By any reasonable definition, the “Overmind” (or Kevin’s OneComputer, or whatever) is beginning to think, though this does not mean thinking the way we do, or on any scale that we can comprehend. What Chris Anderson is hinting at is that Science (and some very successful business) will increasingly be done by people who are not only reading nature directly, but are figuring out ways to read the Overmind.

Now… I love science fiction. But I really don’t buy that dipping into enormous pools of data to look for correlations counts as any kind of “thinking” that we would recognize as being of an order even close to that of animals, to say nothing of the cute (yet not cuddly) WALL-E. Dyson himself says, “… though this does not mean thinking the way we do, or on any scale that we can comprehend.” Well… why call it “thinking” if it’s something completely different than what we call “thinking,” and on a totally different scale… Mama always said, “Life is like a box of semantics.” If I can call what the weather does “thinking” because it moves enormous numbers of things around and exacts changes and is involved in activities based on ultra-complex rules, then OK. What Google etc. does could be called “thinking,” too. If we open it up that far, though, we’ve lost the original intention of what we mean when we use the term to apply to us man-apes.
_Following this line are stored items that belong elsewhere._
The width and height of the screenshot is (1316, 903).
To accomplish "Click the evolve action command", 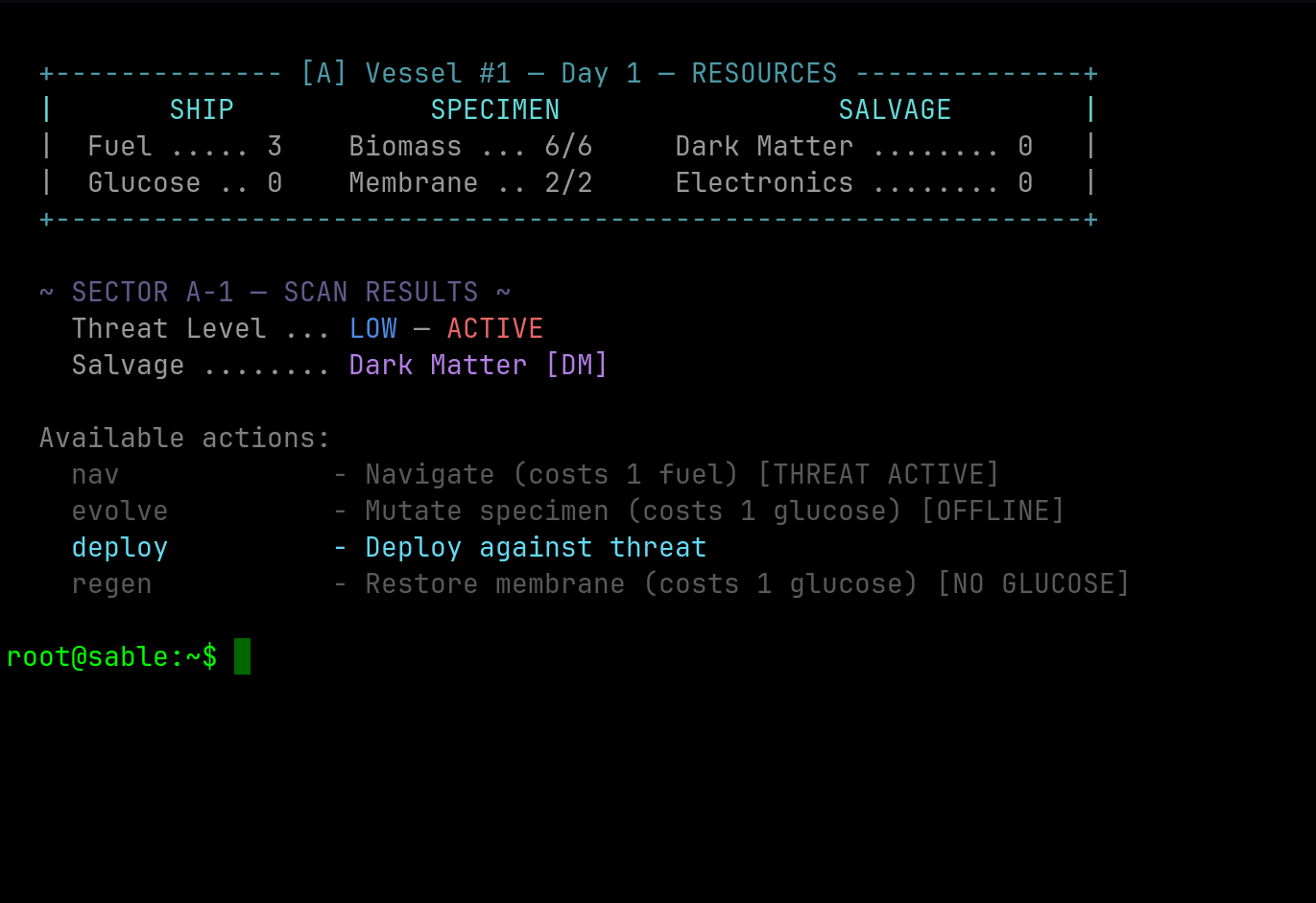I will (x=120, y=511).

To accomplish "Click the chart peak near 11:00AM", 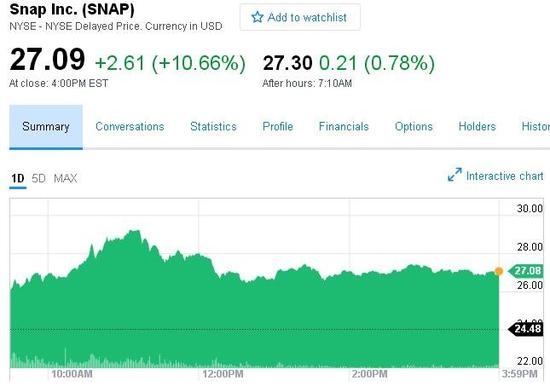I will [x=134, y=231].
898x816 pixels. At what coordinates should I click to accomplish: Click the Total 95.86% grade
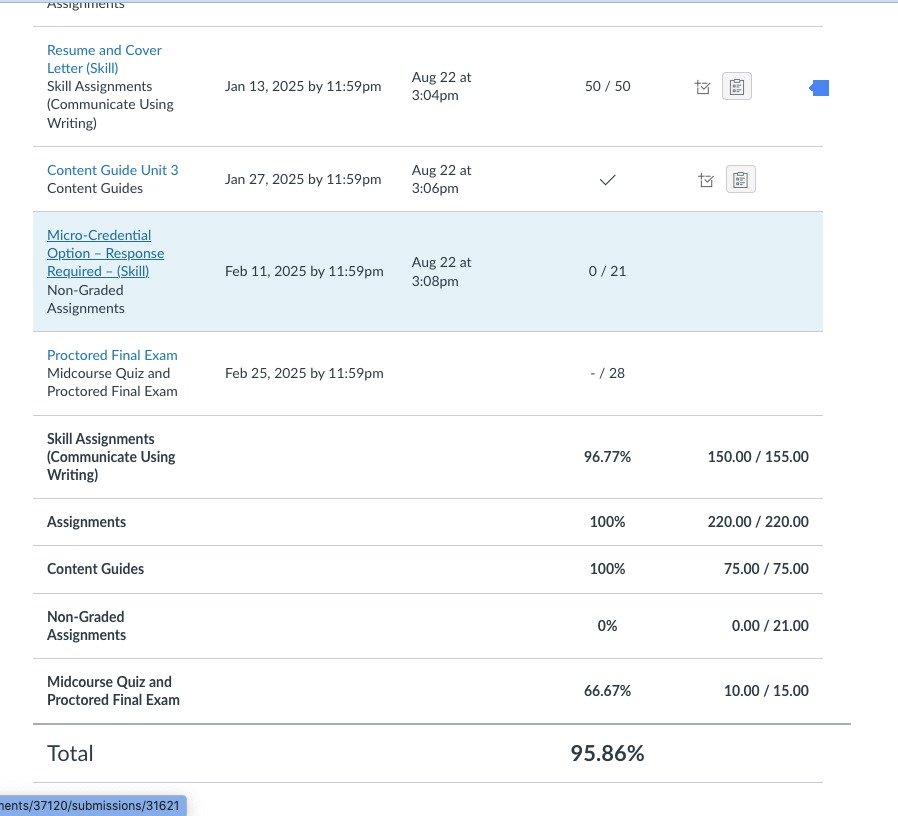tap(607, 754)
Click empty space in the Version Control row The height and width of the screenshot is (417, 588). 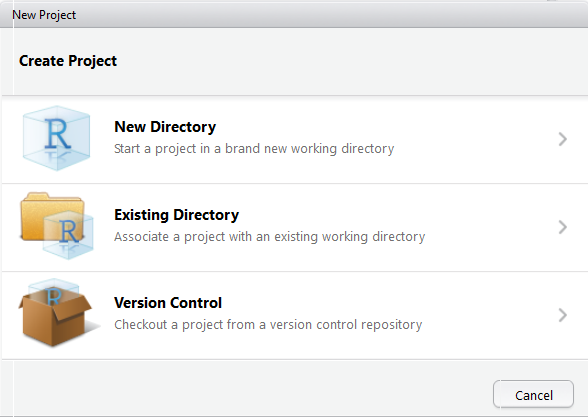coord(488,315)
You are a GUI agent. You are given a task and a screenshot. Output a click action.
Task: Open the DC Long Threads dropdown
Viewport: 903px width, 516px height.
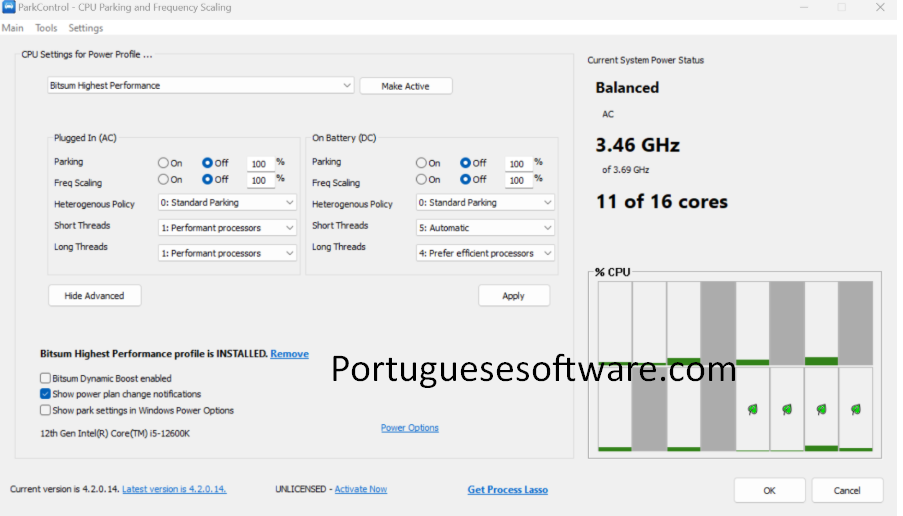485,254
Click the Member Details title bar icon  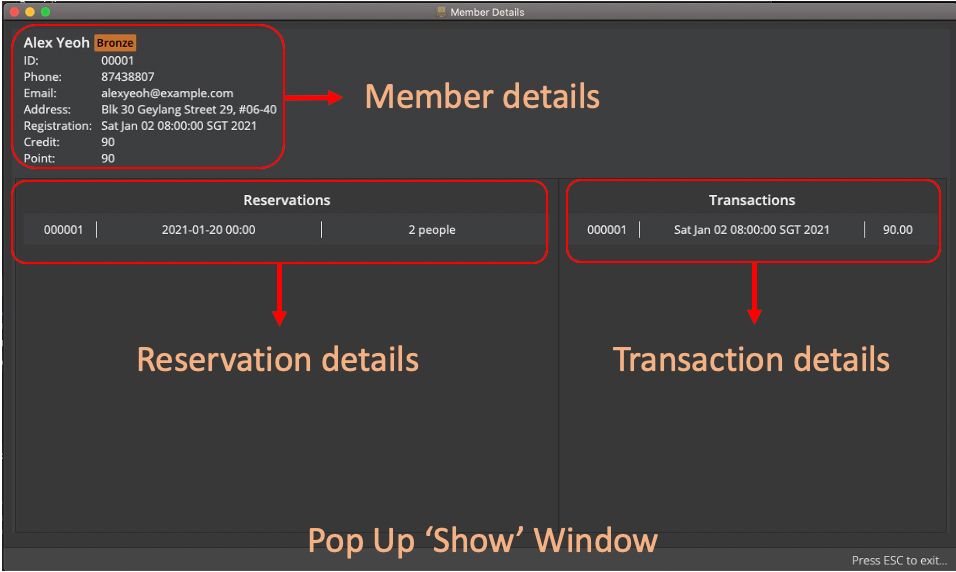[441, 12]
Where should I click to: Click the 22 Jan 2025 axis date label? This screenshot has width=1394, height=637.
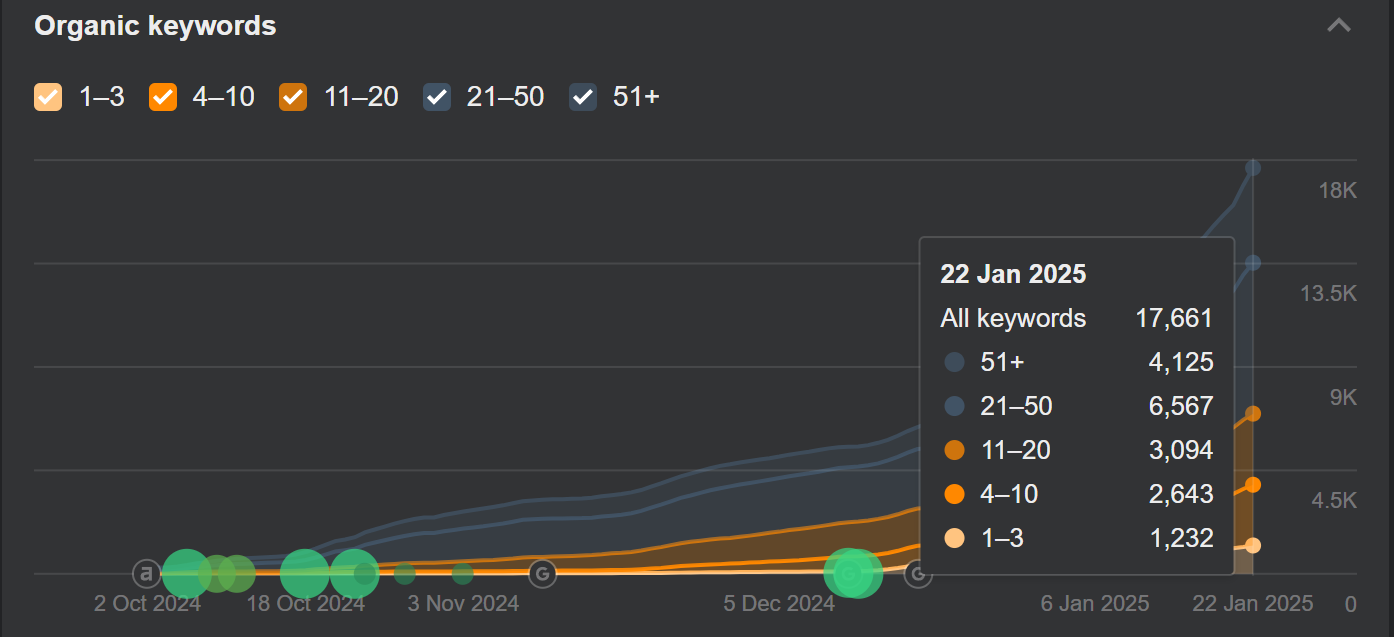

When you challenge a child who has done something stupid or dangerous and ask, “What were you thinking?” you’re not looking for an answer in terms of their problem solving abilities. If the boy-child has emptied 25 cans of shaving cream into the kiddie pool and is making “summer-time snow angels,” you may love the creative spirit, hate the waste of money (and how he smells afterward), but your chat with him afterward will be about making choices, not about air pressure and aroma. You want to know what led him to the choice to do the unwise thing, so that you can teach him not to lead himself there. You want to help him create better problems for himself, not, in many cases, solve them.

I can’t tell time anywhere near as accurately as a watch. But that doesn’t mean that a watch is thinking. Or, if want to say it is, it is only ever thinking about what time it is.

* * * * *

PS: Irony of the week. The last line of dialogue in WALL-E was clipped slightly at my showing by the “pop” you get during a slightly crappy jump from one reel to another. A movie created using advanced, computerized digital effects about an advanced, computerized digital creature… partly f’d up by an analog zit. I was amused.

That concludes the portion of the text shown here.